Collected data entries
- - - - -
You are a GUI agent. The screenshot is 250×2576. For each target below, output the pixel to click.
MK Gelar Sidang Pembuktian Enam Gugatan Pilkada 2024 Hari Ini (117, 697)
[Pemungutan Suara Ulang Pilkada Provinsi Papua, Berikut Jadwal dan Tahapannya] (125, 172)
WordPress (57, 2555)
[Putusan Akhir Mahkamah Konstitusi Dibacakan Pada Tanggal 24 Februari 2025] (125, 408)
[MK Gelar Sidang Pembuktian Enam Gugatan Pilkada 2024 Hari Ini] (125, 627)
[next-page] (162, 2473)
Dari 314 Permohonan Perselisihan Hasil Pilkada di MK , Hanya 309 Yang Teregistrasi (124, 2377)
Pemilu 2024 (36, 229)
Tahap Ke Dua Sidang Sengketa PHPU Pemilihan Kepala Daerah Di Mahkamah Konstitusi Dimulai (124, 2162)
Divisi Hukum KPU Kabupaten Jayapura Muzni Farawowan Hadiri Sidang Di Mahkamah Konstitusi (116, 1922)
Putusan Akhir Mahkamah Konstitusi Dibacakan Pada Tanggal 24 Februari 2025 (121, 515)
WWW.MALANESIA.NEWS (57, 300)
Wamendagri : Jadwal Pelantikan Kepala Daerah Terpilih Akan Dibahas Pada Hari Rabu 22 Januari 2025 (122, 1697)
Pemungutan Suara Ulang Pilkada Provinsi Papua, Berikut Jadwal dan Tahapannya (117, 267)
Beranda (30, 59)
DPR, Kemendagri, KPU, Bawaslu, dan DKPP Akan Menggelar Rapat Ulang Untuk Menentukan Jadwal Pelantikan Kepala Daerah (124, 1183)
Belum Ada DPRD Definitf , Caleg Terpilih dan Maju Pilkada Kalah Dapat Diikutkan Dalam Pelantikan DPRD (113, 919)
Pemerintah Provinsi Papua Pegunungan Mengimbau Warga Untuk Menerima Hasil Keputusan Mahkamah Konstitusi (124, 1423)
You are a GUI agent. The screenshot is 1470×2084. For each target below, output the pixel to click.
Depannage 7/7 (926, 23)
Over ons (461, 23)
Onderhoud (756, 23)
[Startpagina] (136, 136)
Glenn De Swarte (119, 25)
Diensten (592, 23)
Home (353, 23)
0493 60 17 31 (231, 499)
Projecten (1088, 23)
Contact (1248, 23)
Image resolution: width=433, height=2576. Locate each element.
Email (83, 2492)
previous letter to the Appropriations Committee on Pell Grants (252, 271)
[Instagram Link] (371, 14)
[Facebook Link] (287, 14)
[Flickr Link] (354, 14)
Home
- - - - -
▶ EXERCISE GOAL
All of the data above needs to be retyped exactly, with each line as it stands.

▶ RESPONSE BOX
You are a GUI agent. The screenshot is 250×2576. For each target below, output the pixel to click.
MK Gelar Sidang Pembuktian Enam Gugatan Pilkada 2024 Hari Ini (117, 697)
[Pemungutan Suara Ulang Pilkada Provinsi Papua, Berikut Jadwal dan Tahapannya] (125, 172)
WordPress (57, 2555)
[Putusan Akhir Mahkamah Konstitusi Dibacakan Pada Tanggal 24 Februari 2025] (125, 408)
[MK Gelar Sidang Pembuktian Enam Gugatan Pilkada 2024 Hari Ini] (125, 627)
[next-page] (162, 2473)
Dari 314 Permohonan Perselisihan Hasil Pilkada di MK , Hanya 309 Yang Teregistrasi (124, 2377)
Pemilu 2024 (36, 229)
Tahap Ke Dua Sidang Sengketa PHPU Pemilihan Kepala Daerah Di Mahkamah Konstitusi Dimulai (124, 2162)
Divisi Hukum KPU Kabupaten Jayapura Muzni Farawowan Hadiri Sidang Di Mahkamah Konstitusi (116, 1922)
Putusan Akhir Mahkamah Konstitusi Dibacakan Pada Tanggal 24 Februari 2025 (121, 515)
WWW.MALANESIA.NEWS (57, 300)
Wamendagri : Jadwal Pelantikan Kepala Daerah Terpilih Akan Dibahas Pada Hari Rabu 22 Januari 2025 (122, 1697)
Pemungutan Suara Ulang Pilkada Provinsi Papua, Berikut Jadwal dan Tahapannya (117, 267)
Beranda (30, 59)
DPR, Kemendagri, KPU, Bawaslu, dan DKPP Akan Menggelar Rapat Ulang Untuk Menentukan Jadwal Pelantikan Kepala Daerah (124, 1183)
Belum Ada DPRD Definitf , Caleg Terpilih dan Maju Pilkada Kalah Dapat Diikutkan Dalam Pelantikan DPRD (113, 919)
Pemerintah Provinsi Papua Pegunungan Mengimbau Warga Untuk Menerima Hasil Keputusan Mahkamah Konstitusi (124, 1423)
You are a GUI agent. The screenshot is 1470×2084. For each target below, output the pixel to click.
Depannage 7/7 (926, 23)
Over ons (461, 23)
Onderhoud (756, 23)
[Startpagina] (136, 136)
Glenn De Swarte (119, 25)
Diensten (592, 23)
Home (353, 23)
0493 60 17 31 (231, 499)
Projecten (1088, 23)
Contact (1248, 23)
Image resolution: width=433, height=2576. Locate each element.
Email (83, 2492)
previous letter to the Appropriations Committee on Pell Grants (252, 271)
[Instagram Link] (371, 14)
[Facebook Link] (287, 14)
[Flickr Link] (354, 14)
Home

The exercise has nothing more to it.